I manage to act cool for 4 days – patience is not a virtue with which I am deeply familiar, A’s skills at present hiding in our tiny apartment is testament to this – in my universe this feels like 4 years but this is the modern age and I am a modern girl woman. I ring them. Just, you know, to make sure they’ve not lost my number or the lines haven’t been down or something. Don’t worry, I’m totally cool about it, super subtle. They do know who I am, they will phone me. When they’ve got a space.
So I go about living life.
I help pack A off on his big work tour, I’m so pleased for him. He does not leave before I’ve made him promise – I’m afraid to say there was some eye rolling here (ha! in your face A, in your face! I love you) – that no matter what, he will not come home, not even if I do have cancer. At the time I really meant it too.
I start a fantastic new project, I’m so excited about this job, I can’t tell you. I am in awe of everyone, not least because there are smart, strong, talented women as far as the eye can see – the men folk are pretty ace too. Everyone is kind, interested and as excited as I am.
There’s also my one month old niece, she’s still in the docile phase of babyhood. She doesn’t know who I am yet but the scent of her scalp is, I think, what perfection smells like. The M’s make good smelling babies.
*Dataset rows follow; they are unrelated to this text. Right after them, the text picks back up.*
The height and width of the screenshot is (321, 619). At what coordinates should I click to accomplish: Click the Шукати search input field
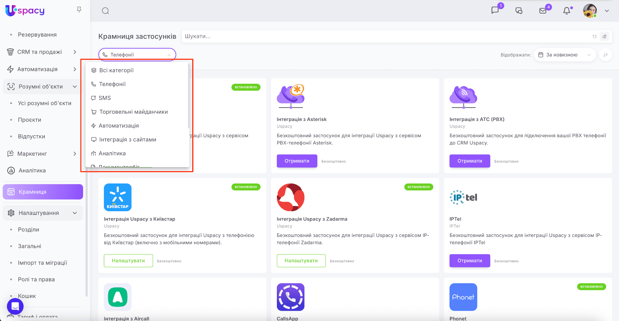(x=384, y=36)
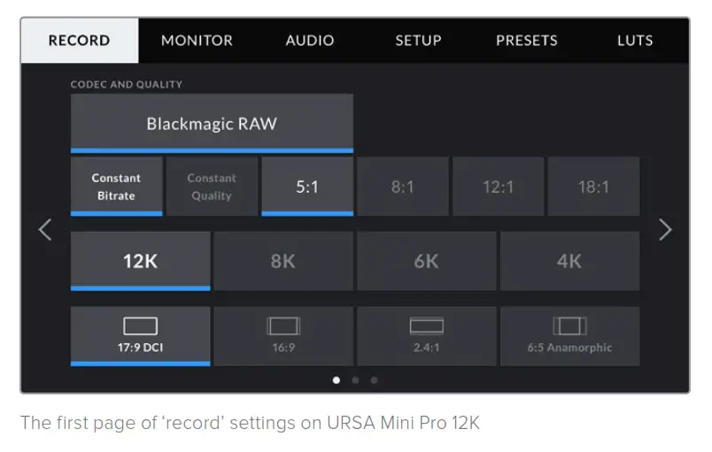Open the LUTS tab
Image resolution: width=712 pixels, height=452 pixels.
(x=635, y=41)
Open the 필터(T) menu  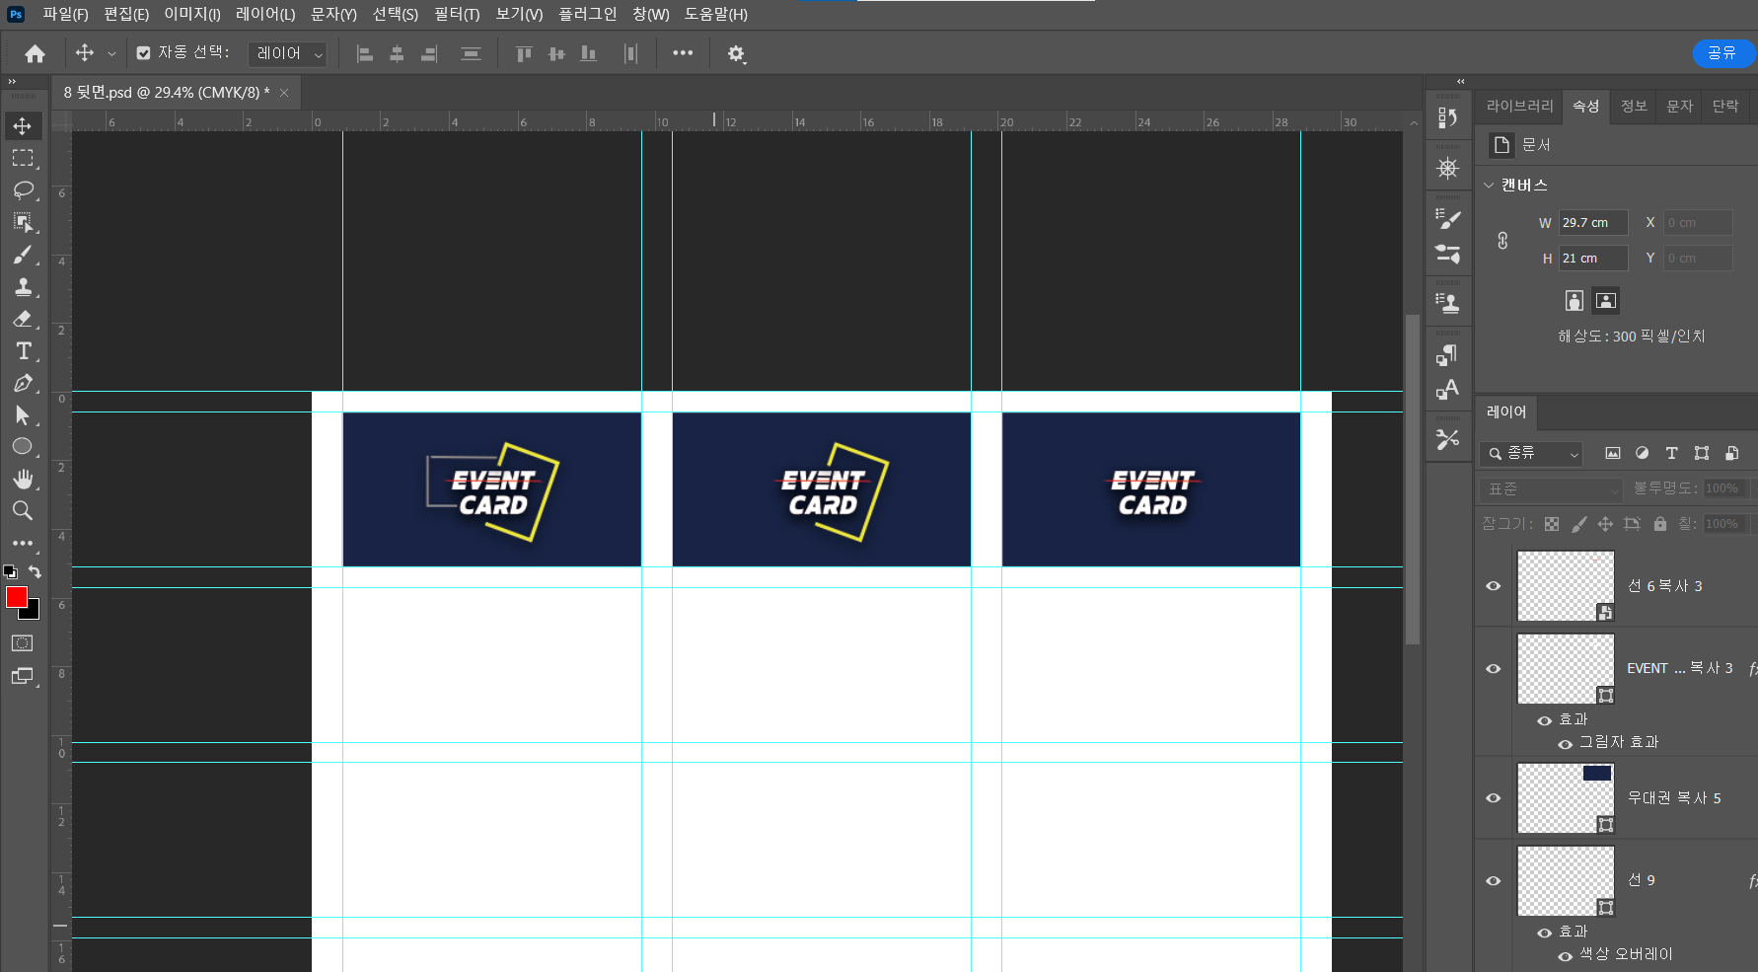[x=456, y=14]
Along the way I mention the Lump to some other close friends, everyone is supportive, everyone knows I’m going to be just fine.
I am happy or I would be if the darn BCC would call!
Day 12 and throwing my dignity to one side (not for the first time, boom boom) I ring again. I point out that I need to give notice at work for time off and that I’m within a gnats breath of the 14 day limit. 30 minutes later they call back, I have an appointment for Friday morning, today is Wednesday. Phew.